CSBC and AFGA team up to keep Alberta anglers safe on the water

July 1 to 9 marks National Fishing Week, as CSBC and AFGA caution Albertans to be safe.

With July 1 to 9 marking the National Fishing Week in Canada, the Canadian Safe Boating Council (CSBC) and the Alberta Fish and Game Association (AFGA) have teamed up together to ascertain that Albertans are safe in the water.

Both these organizations are reminding anglers that wearing a life jacket is even more important than wearing your “lucky fishing hat.” But they do share one trait – they both have to be worn to be effective!

“It’s quite plain and simple that life jackets do save lives and will keep a person floating ‘face up’ should that individual be knocked unconscious,” said Scott Kallweit, Stettler District Fish and Wildlife Officer. “The most common advice I give to people is that life jackets should be checked and replaced if they are old and worn or appear damaged in any way. They also have to be size specific for the occupants on the boat to ensure they fit properly and will function if used.”

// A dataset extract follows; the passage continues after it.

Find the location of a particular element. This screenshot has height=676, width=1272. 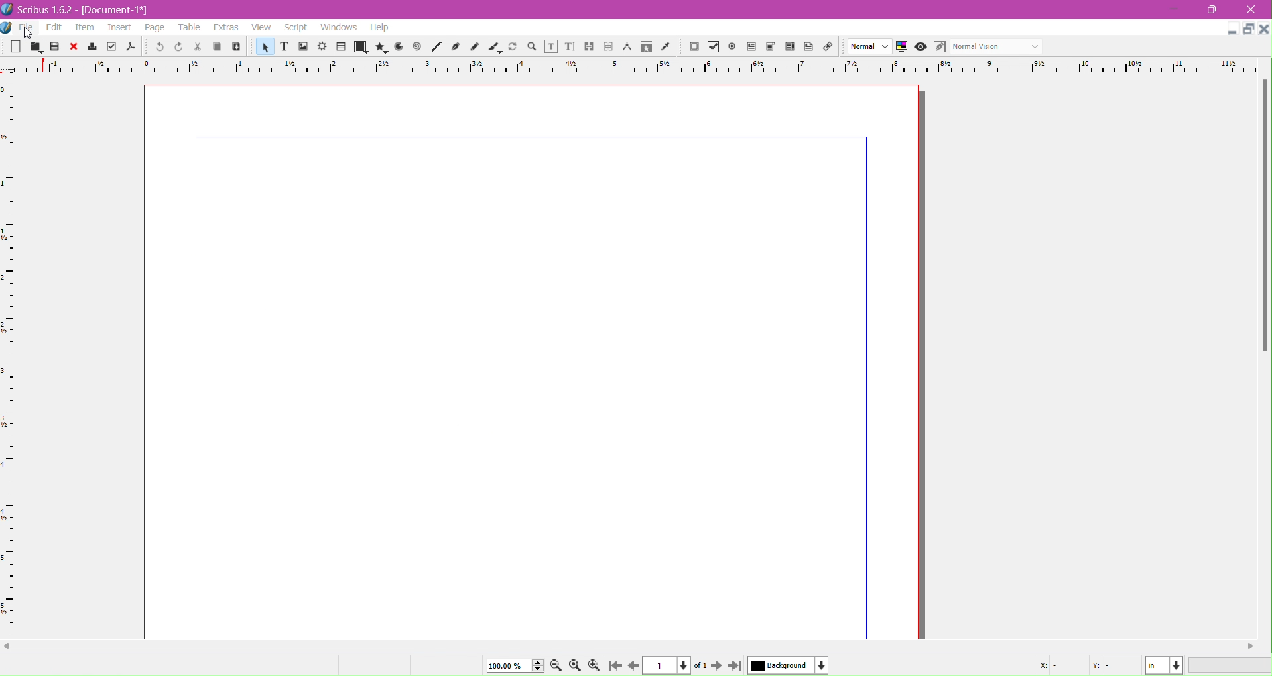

Kallweit also reminds boat operators that they need to be aware that fishing boats and ski boats are still considered a “motor vehicle” and the consumption of alcohol is unlawful.

“Operating a motorized boat impaired is not only very dangerous, but illegal,” Kallweit added.

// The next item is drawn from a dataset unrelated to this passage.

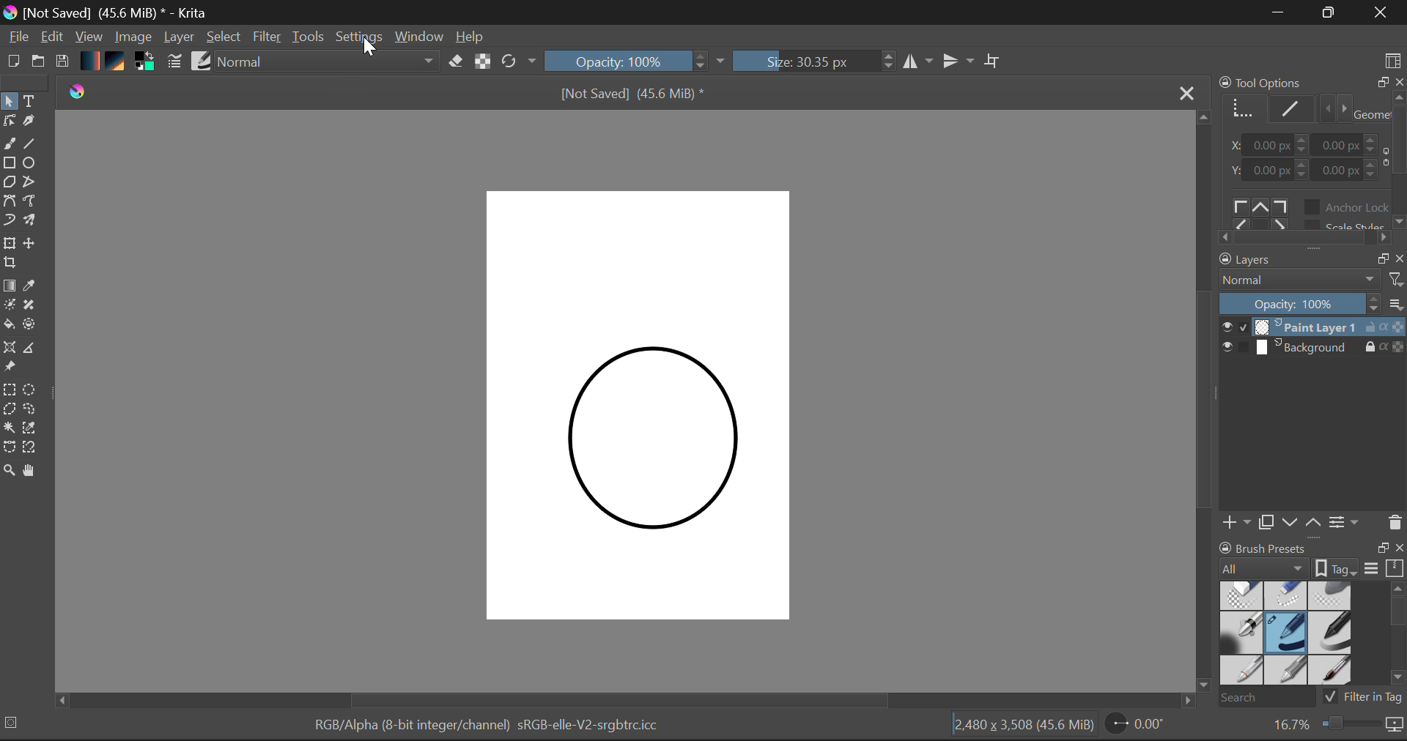 The image size is (1407, 741). Describe the element at coordinates (1336, 725) in the screenshot. I see `Zoom` at that location.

According to the CSBC and the Lifesaving Society, 80 per cent of recreational boaters who drown each and every year in Canada were not wearing a lifejacket or Personal Floatation Device (PFD). Most of these drownings occur in small, open power boats, accounting for 60 per cent of these preventable deaths. And a majority of these victims have been males between the ages of 19 and 35, out for a day of fishing.

CSBC further noted that many of those who don’t wear their lifejackets or PFDs believe that, since they are good swimmers, having them onboard and within easy reach is good enough. But a lifejacket stored under a seat or up in the bow will be of no help when the unexpected happens, like falling overboard while trying to net the catch.

“National surveys clearly show that more than half the recreational boats sold in Canada are used for fishing on a regular basis,” said John Gullick, chair of CSBC. “During National Fishing Week, the Canadian Safe Boating Council would like to remind all anglers not only to have their lifejacket onboard their boat, but to look after it and wear it. If you happen to fall overboard, it will give you the time you need to calm down, catch your breath, assess your situation and effect, or help effect, a rescue. In two out of three drownings related to boating, the victims were less than 15 metres from some form of safety.”

Many of today’s anglers are delighted with the models that are designed especially to suit their needs. They’re rugged, allow for full freedom of movement to cast and are constructed with lots of pockets for gear. Some even come equipped with an attachment from which to hang a landing net. When choosing their lifejacket, anglers should also check the label to make sure it is Transport Canada approved, is the correct size and fits snugly.

“You wouldn’t go fishing without putting your boat’s drain plug in, so why would you go without putting on a flotation device that can save your life”, said Doug Butler, president of AFGA.